В сильный мороз тишина не нарушима ничем, не лопаются древесные сосуды: стволы сухи здесь, пусты, не наполнены остановившимся соком.

*

Стала забывать бабка Маша маловажное, мелкое, но в хозяйстве необходимое: кашку пшённую посолить, лука ли в суп из солонины бросить. Ведь и в повседневных делах присутствует остатний интерес, а незадолго, дня за три до того, как надеть старику Дормидонтову лыжи и уйти за лесной гребень – дальше, к городу Семушину и почте, неинтересно было бабке Маше всё.

Проскрипел снег под лыжами, ушёл Дормидонтов на почту, бабка не сказала вслед обычное: не пей, мол, вина, старик Дормидонтов, лучше домой принеси, выпьешь, старухе своей рюмочку нальёшь, посидим в красном углу, покалякаем, как жили-были – по-людски.

Прилегла на лежанку, будто оступилась, дрёма странная одолевала; а надо бы еды приготовить, как повелось, с шестка уголь холодный убрать, плиту почистить. Чаю сварить, не кофию – Дормидонтов кофий любит, из города с заработков поветрие принёс: вот, дескать, не пробовали. Всё пробовали, пробовали, а потом народец разъезжаться стал.

Дело-то, может, и не в кофие, а в часовне: был попик, славный батюшка. Бабка помнила: молодой приехал, помор по корням — не пришлый целиком, с приметами, как северный люд мечен: лицом не больно светл, коряват, глаз голубой — наш. Из семинарии приехал, попадью на острове приобрёл. До конца ничейного времени служил, церковь порывался выстроить — каменную, мужиков уговаривал и бумаги слал. Перед последней войной приехали сани-самоход, с ящиком на лыжах, посадили батюшку с попадьёй-детками в ящик — и сгинули.

Тепло вчерашнее, дорогое зимой и на исходе её, когда старое тело слабеет и старается пережить май, чтобы выкроить ещё годик жизни, порадоваться восходу и тишине, птицам — летящим дальше, на северные голокаменные острова, — тепло это, подымающееся сквозь изразцы лежанки, безразлично было бабке Маше.

Новая для неё скука и утомительность жизни недолго были загадкой; многовнденнос за прошедшие года — их столько миновало уже, что лет пять или семь назад заезжавший участковый, — испуганный лукавый мужик, городской, — долго интересовался возрастом, и что сказать, если не знает милиция, переметившая всех в округе и крае, — опыт, копимый для единственного случая, для этого дня, сказал бабке, что она умирает; если не сегодня, так завтра.

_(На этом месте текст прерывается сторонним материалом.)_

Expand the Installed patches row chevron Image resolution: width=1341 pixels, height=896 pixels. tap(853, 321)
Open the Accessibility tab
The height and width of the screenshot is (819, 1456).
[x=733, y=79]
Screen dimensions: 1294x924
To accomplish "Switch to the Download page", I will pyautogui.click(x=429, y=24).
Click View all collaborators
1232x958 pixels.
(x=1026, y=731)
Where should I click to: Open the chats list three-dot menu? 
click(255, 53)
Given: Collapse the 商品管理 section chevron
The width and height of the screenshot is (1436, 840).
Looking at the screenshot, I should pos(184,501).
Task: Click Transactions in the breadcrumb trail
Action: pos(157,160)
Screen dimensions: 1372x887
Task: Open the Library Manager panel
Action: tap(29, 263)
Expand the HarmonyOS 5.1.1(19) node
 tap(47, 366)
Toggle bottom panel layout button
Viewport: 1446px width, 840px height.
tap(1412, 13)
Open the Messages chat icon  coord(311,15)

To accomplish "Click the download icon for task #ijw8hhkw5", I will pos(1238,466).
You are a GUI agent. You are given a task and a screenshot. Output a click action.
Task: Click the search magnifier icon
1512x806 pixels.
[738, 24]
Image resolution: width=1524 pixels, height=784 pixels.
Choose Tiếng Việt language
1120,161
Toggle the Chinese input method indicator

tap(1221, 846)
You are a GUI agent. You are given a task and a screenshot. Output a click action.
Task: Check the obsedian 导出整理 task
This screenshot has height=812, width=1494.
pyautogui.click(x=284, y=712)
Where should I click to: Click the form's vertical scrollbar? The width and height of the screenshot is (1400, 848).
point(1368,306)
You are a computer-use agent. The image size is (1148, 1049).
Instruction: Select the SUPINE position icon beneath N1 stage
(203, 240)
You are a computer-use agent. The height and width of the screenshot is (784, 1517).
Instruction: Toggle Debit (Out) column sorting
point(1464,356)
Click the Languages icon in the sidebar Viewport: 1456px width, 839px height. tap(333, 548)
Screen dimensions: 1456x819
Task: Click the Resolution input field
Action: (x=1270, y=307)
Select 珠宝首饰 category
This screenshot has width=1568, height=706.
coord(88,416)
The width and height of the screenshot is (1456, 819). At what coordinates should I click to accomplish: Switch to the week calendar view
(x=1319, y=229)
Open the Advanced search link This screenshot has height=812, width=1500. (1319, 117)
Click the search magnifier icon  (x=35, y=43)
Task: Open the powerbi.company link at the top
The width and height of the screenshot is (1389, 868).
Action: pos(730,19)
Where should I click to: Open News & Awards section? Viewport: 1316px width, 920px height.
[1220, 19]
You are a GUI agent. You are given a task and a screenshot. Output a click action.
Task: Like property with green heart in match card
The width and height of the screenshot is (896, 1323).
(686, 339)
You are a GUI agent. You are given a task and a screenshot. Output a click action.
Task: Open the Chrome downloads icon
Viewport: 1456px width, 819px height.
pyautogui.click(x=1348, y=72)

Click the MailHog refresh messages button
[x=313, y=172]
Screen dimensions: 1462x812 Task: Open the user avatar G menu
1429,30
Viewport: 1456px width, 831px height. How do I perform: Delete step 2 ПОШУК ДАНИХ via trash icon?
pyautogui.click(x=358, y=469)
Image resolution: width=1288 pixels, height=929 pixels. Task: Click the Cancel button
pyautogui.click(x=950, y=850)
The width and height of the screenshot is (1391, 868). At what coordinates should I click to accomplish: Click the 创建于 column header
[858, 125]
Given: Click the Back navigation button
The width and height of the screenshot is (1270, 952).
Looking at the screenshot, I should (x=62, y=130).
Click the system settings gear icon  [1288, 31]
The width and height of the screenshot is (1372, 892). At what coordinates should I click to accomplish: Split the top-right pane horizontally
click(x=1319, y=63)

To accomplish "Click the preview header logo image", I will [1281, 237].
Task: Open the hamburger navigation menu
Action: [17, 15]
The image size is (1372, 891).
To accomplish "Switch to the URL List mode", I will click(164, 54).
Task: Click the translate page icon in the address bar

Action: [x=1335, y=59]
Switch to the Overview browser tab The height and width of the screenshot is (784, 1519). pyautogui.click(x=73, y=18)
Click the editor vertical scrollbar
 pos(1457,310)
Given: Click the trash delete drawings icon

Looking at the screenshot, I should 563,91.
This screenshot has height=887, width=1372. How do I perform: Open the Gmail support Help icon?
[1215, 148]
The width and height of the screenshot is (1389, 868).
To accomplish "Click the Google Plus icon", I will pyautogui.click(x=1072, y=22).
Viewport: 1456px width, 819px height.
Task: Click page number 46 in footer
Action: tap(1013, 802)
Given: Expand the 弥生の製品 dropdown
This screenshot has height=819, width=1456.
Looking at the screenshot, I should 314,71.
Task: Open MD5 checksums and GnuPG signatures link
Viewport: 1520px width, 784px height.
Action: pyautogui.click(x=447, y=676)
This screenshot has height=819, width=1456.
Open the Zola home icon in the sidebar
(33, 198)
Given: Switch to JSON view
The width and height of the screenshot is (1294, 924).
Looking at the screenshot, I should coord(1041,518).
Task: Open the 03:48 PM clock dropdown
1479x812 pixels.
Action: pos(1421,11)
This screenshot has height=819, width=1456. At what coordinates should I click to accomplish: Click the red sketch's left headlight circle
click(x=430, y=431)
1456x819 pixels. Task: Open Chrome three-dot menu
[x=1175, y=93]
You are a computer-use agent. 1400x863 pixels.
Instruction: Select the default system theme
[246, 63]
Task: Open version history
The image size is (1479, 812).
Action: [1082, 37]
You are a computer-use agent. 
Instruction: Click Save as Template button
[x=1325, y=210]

Исповедаться и причаститься, славно бы... Батюшка молодой был, а битый мужик, с деревенскими толковал, и умел. О мирском говорил, но защитник Бога справный; о церкви каменной думал, как построить, — зимой тёплая, местным на радость и окрестным, и не горела бы: часовня — четвёртая на бабкином веку, прежние громом поразило. Грешили много, а как разошлись все — грешить некому, стоит.

Душно бабке. Воды бы, да дойти ли до колодца, не дойти, за порог бы — ковшик снега набрать, растопить. Плечом печь обтирая, подвинулась к двери, до угла, затем три шага в пустоте, без опоры — открывать придётся... крепка, тёс хороший на дверь вышел... Щеколда же за Дормидонтовым задвинута: ветрило с утра, ветер не выдул бы тепло вчерашнее... Oт себя наддать, дернуть... заедает щеколда.

Глядя на темный и гладкий брусок, поняла, что непросто напиться сегодня, жар сбить... а теперь и не жарко — мёрзли, не гнулись пальцы, в пуховых же чулках, декабрьской обновке, костенели ноги.

Бабка Маша не успевала к лежанке: села на толстый чурбан у печи, встав на который взлезал Дормидонтов в тёплую сухую нору из овчины и ветоши.

Тяжёлая спина тянула назад — к оббитому кирпичному углу, — тело наливалось иным веществом, не несущим себя, безвольным и тяжким душе. Сердце заканчивало долгий труд, утомляясь давно — старой малочистой кровью, бедной жизнью и алым.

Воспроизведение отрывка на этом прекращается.